Chronique historique: La passion du ring, deuxième round

Parmi ceux attirés par le pugilat dans les années 1950, il y a Roméo Couture. Membre d’une famille nombreuse de la rue Édouard, dans la paroisse Saint-Jean Bosco, celui-ci boxe et pave la voie à ses frères Marcel, Gaston, Richard et Léandre. Ce dernier met les gants à la fin des années 1950, notamment à l’ancien aréna de Magog. Après la saison de hockey, on y installe un ring pour des séances d’entraînement et des soirées. Lorsqu’il est abandonné, au début des années 1960, les boxeurs se mettent en condition dans de petits locaux inadéquats, sans arène et avec des moyens de fortune. Mais la passion est là.     

Au fil des années 1960, Léandre Couture prend de l’expérience et du coffre. Il s’impose chez les poids lourds, remportant le titre amateur des Cantons-de-l’Est contre Lou Klein, en septembre 1968. La même année, il récolte le titre québécois face à Yvon Savage. Enfin, il ajoute à son palmarès celui de l’Est du Canada en défaisant Larry Roddick à Asbestos.

Couture adore ce sport. Avec notamment Blackie Potvin, il entraîne d’autres jeunes et organise des soirées, dont celle avec Donato Paduano à Magog en 1969. Comme amateur, il a toutefois l’impression d’avoir fait le tour du bloc. Aussi, il devient professionnel.

Son gérant, Herman Alpern, lui trouve des engagements. Lors de l’un d’entre eux, le 26 mai 1969, il fait mal paraître Paul  » The Investment  » Nielsen devant ses partisans torontois. Il perd la décision, mais gagne le respect du public, du champion poids lourd canadien George Chuvalo et de son gérant Irving Ungerman, présents à cette occasion. Couture est très actif. Son anglais s’améliore à mesure qu’il parcourt le Canada – Toronto, Wabush, etc. – et les États-Unis : Portland (Maine), Pittsfield (Massachusetts) ou North Bergen (New Jersey), etc. Il incarne alors  » l’adversaire « , l’opposant à une étoile locale. 

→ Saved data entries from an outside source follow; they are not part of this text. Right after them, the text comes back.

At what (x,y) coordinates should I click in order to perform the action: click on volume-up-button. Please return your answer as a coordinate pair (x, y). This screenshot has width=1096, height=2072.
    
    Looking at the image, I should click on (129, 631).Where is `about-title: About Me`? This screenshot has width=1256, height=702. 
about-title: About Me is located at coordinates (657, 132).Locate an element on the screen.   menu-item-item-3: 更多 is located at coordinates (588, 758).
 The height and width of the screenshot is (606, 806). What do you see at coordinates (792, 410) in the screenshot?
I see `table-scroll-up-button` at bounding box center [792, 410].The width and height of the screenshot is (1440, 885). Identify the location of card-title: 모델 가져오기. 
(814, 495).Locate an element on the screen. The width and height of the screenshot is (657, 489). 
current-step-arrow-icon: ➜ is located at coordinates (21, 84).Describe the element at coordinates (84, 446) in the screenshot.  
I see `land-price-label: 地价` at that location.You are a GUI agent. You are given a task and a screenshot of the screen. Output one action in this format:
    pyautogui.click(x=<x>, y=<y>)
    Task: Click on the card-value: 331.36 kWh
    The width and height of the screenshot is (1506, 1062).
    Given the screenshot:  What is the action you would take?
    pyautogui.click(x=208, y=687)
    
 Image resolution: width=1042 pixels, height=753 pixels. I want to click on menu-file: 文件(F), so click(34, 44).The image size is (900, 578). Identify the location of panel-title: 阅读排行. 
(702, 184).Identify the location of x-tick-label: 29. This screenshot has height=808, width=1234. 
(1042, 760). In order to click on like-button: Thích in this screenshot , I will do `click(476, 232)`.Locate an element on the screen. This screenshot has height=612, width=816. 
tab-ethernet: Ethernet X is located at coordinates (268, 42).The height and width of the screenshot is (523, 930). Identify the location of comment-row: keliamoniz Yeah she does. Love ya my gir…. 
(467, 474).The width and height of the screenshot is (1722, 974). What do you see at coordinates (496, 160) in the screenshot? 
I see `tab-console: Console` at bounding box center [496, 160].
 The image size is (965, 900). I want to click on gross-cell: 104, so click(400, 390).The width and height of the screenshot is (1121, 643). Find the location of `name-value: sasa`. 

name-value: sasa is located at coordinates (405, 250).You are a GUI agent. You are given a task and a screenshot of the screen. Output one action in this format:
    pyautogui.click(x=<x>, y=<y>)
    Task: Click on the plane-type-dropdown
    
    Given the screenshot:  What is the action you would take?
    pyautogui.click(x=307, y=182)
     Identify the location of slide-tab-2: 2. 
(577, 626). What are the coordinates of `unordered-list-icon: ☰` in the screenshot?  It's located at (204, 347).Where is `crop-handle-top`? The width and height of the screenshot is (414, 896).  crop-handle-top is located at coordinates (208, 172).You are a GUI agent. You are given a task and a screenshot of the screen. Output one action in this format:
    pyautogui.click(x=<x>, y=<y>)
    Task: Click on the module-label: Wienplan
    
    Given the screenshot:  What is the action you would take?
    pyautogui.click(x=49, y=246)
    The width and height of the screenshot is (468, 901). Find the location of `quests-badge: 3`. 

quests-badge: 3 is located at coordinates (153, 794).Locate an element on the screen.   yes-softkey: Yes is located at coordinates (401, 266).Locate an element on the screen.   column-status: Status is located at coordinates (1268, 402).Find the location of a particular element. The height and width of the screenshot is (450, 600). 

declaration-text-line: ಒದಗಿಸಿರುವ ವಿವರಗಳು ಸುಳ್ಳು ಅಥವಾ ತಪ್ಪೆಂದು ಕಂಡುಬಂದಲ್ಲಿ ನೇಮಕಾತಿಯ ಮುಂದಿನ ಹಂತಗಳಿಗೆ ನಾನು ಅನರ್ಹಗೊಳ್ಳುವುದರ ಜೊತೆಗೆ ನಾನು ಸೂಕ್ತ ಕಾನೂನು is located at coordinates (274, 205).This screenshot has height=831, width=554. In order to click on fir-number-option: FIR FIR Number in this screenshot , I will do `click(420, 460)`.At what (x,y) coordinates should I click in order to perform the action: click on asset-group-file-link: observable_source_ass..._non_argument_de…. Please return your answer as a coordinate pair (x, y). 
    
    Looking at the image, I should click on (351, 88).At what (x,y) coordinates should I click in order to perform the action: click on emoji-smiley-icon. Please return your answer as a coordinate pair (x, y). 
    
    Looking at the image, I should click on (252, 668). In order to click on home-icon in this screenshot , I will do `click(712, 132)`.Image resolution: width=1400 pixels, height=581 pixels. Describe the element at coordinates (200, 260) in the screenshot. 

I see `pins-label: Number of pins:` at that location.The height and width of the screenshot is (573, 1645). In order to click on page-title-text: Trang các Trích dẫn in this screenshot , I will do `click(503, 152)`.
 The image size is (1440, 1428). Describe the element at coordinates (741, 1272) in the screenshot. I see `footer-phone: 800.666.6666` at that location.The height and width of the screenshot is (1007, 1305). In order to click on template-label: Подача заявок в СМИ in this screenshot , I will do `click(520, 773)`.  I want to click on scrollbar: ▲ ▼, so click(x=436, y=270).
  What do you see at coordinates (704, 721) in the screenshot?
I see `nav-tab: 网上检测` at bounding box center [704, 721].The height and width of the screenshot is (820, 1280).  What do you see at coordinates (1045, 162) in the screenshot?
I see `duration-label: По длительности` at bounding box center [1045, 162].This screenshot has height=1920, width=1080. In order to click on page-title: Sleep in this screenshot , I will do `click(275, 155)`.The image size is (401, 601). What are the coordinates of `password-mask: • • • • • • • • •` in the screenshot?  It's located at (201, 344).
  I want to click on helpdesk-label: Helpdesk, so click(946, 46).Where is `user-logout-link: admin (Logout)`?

Léandre Couture à la fin des années 1960.  (Photo gracieuseté – Collection Léandre Couture)

Cette situation a ses inconvénients. Il fait plusieurs centaines de km en automobile entre chaque match. De plus, il n’a pas d’hommes de coin avec lui, se contentant de ceux que son gérant lui déniche sur place. Sans compter qu’il fait face à un environnement hostile où il n’est évidemment pas le favori du public.

Enfin, on le met en face de vétérans éprouvés – Jimmy McDermott, Eddie Spence, etc. – ou de jeunes prospects. C’est le cas de Bob Bozic, qui affrontera en 1973 le futur champion poids lourd Larry Holmes, ou de Randy Neumann, classé plus tard parmi les 10 meilleurs au monde, avant de devenir un arbitre reconnu.

Ce n’est pas de tout repos pour Léandre Couture, un tuyauteur de métier. Ce qui l’amène aussi à traverser le continent. À un moment donné il travaille également à l’hôtel Union, à Magog. C’est là que son gérant l’informe par téléphone qu’il a un contrat pour lui le 11 décembre 1970 à Youngstown, en Ohio.

Le hic : il doit remplacer à pied levé Mike Boswell. Ce poids lourd de l’endroit a été blessé par balles lors d’une altercation dans un bar de l’Ohio. En quête d’un remplaçant à Boswell, on aurait contacté le Magogois in extremis sur ce programme qui compte aussi l’excellent Clyde Gray et un jeune Earnie Shavers. Pour  » embellir  » le portrait, Léandre devient alors Charles Couture de Paris ou de Lyons (sic), que l’on aurait fait venir en avion via New York. Un pieux mensonge véhiculé par un journal de Youngstown.

Le défi a du panache. Face à Couture se dresse en effet le vétéran George Chuvalo. Le robuste champion canadien a affronté l’élite de la division, dont Muhammad Ali pour le titre, et les futurs monarques Joe Frazier et George Foreman. Ce dur à cuire expérimenté, solide comme le roc, n’a jamais été au tapis en 80 affrontements et figure dans le Top Ten en 1970. Chuvalo fait également près de 220 livres, contre moins de 200 pour le Magogois, un gabarit jouant en sa défaveur contre la plupart de ses adversaires.   

Pour ce dernier, mal préparé pour un rival de ce calibre, c’est beaucoup demander. Frappé durement aux côtes, Léandre Couture s’incline à la 2e ronde devant un Chuvalo intraitable. Il gardera néanmoins un bon souvenir du match, ainsi que de la boxe en général.

À part quelques sursauts, dont une courte expérience au Studio 777 de la rue John, ce sport décline cependant à Magog, avant de disparaître au cours des années 1970.